Thus says the Lord GOD:

I myself will look after and tend my sheep.

As a shepherd tends his flock

when he finds himself among his scattered sheep,

so will I tend my sheep.

I will rescue them from every place where they were scattered

when it was cloudy and dark.

I will lead them out from among the peoples

and gather them from the foreign lands;

I will bring them back to their own country

and pasture them upon the mountains of Israel

in the land’s ravines and all its inhabited places.

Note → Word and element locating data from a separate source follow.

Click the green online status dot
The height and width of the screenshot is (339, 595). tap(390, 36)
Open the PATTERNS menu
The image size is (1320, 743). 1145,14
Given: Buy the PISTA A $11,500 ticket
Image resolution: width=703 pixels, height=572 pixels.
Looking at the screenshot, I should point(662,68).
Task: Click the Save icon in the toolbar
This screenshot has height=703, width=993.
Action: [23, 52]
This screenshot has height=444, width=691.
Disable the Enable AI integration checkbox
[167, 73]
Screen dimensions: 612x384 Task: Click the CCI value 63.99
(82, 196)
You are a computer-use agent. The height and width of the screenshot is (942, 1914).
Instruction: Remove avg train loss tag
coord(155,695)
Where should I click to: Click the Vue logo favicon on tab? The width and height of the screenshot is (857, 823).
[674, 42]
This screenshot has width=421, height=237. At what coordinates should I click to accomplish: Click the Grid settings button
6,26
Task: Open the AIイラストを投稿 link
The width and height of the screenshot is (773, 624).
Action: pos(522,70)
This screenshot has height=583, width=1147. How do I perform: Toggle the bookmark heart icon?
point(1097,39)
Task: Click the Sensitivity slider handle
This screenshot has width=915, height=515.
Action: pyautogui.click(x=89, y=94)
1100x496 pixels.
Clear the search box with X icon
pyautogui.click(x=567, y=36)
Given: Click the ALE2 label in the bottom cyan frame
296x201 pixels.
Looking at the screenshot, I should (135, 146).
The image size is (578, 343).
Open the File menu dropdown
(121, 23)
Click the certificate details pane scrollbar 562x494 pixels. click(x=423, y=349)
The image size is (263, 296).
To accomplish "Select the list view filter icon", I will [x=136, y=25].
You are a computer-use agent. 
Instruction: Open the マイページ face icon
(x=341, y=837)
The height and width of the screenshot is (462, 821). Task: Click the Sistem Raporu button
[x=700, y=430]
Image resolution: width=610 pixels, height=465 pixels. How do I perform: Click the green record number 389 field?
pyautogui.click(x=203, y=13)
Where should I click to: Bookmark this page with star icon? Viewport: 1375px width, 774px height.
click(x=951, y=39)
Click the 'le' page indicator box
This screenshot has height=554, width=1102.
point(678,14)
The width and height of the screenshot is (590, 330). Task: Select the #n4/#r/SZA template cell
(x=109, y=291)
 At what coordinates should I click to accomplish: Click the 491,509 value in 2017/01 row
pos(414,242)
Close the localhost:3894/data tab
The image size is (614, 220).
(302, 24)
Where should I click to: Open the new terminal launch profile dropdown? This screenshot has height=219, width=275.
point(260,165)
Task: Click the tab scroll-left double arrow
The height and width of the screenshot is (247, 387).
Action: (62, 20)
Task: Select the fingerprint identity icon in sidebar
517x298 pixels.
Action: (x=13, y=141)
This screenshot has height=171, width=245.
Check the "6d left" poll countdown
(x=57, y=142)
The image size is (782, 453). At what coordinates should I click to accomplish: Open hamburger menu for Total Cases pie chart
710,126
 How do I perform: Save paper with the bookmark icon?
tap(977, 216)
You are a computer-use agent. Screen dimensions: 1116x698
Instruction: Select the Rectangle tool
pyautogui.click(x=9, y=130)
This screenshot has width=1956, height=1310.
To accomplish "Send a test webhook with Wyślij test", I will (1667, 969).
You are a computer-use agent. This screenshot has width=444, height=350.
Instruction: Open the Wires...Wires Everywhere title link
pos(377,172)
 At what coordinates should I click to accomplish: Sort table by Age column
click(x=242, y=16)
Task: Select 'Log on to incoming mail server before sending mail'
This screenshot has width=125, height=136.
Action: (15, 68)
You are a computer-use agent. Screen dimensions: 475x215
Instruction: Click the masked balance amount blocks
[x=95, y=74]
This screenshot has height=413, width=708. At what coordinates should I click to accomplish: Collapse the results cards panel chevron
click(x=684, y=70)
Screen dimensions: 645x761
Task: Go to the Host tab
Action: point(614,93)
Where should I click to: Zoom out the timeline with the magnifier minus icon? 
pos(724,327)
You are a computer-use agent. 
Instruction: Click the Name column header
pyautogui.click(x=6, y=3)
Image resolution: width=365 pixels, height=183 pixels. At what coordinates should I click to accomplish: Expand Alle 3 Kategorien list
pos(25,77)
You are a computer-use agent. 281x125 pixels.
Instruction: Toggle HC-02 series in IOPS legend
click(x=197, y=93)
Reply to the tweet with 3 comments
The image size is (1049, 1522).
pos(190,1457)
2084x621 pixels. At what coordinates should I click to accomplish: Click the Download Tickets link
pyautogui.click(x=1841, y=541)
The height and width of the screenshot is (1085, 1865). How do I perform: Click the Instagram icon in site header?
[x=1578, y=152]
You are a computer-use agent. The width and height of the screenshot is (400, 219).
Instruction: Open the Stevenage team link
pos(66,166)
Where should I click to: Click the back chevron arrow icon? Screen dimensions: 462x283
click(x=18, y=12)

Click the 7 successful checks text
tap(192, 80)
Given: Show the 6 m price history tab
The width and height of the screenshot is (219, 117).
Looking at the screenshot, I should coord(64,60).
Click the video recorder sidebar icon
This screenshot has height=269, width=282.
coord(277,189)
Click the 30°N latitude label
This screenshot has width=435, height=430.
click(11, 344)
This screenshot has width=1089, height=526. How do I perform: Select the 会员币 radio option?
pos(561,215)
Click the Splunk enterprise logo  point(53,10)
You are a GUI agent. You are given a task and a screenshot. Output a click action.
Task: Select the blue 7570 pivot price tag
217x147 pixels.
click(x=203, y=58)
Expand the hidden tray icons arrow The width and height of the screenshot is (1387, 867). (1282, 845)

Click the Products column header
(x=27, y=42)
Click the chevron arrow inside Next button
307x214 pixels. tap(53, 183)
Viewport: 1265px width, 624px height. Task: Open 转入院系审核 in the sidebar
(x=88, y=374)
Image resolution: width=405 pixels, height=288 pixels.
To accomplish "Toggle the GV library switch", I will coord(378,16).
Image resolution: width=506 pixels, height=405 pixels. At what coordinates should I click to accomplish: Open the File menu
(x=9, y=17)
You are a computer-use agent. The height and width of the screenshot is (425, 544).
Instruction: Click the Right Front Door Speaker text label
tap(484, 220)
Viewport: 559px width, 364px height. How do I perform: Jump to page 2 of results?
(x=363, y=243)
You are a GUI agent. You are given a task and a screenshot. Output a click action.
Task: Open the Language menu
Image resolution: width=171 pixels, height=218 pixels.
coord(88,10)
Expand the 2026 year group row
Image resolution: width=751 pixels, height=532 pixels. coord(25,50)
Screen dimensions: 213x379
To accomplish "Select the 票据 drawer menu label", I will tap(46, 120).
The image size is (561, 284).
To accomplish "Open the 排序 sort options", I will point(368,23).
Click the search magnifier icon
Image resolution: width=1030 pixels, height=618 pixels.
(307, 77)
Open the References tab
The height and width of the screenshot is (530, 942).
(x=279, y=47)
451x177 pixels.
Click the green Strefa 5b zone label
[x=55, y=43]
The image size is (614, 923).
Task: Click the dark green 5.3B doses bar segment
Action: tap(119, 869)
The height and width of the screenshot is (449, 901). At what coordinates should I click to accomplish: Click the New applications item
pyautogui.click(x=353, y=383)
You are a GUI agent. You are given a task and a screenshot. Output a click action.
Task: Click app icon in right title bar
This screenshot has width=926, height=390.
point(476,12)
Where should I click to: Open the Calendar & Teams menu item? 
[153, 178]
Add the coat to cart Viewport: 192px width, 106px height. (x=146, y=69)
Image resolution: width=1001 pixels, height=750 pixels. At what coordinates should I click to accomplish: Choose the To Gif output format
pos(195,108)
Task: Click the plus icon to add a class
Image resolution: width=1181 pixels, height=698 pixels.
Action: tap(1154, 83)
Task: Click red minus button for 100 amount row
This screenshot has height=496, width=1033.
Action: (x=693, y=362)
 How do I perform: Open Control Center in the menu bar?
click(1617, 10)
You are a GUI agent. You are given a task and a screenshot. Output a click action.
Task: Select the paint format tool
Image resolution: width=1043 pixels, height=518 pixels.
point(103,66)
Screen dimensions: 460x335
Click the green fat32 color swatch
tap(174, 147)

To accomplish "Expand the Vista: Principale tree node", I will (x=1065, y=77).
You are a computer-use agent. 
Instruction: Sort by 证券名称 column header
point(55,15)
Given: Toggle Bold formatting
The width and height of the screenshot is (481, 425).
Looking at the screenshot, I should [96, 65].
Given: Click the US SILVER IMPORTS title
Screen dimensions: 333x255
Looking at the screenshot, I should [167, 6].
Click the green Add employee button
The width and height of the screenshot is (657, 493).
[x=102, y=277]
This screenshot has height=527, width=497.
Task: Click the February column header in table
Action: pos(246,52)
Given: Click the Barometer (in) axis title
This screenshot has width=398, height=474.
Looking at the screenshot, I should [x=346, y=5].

In good pastures will I pasture them,

and on the mountain heights of Israel

shall be their grazing ground.

There they shall lie down on good grazing ground,

and in rich pastures shall they be pastured

on the mountains of Israel.

I myself will pasture my sheep;

I myself will give them rest, says the Lord GOD.

The lost I will seek out,

the strayed I will bring back,

the injured I will bind up,

the sick I will heal,

but the sleek and the strong I will destroy,

shepherding them rightly.

Responsorial Psalm

R.     (1) The Lord is my shepherd; there is nothing I shall want.

The LORD is my shepherd; I shall not want.

In verdant pastures he gives me repose;

beside restful waters he leads me;

he refreshes my soul.

R.     The Lord is my shepherd; there is nothing I shall want.

He guides me in right paths

for his name’s sake.

Even though I walk in the dark valley

I fear no evil; for you are at my side

with your rod and your staff

that give me courage.

R.     The Lord is my shepherd; there is nothing I shall want.

You spread the table before me

in the sight of my foes;

you anoint my head with oil;

my cup overflows.

R.     The Lord is my shepherd; there is nothing I shall want.

Only goodness and kindness follow me

all the days of my life;

and I shall dwell in the house of the LORD

for years to come.

R.     The Lord is my shepherd; there is nothing I shall want.

Reading 2

Brothers and sisters:

The love of God has been poured out into our hearts

through the Holy Spirit that has been given to us.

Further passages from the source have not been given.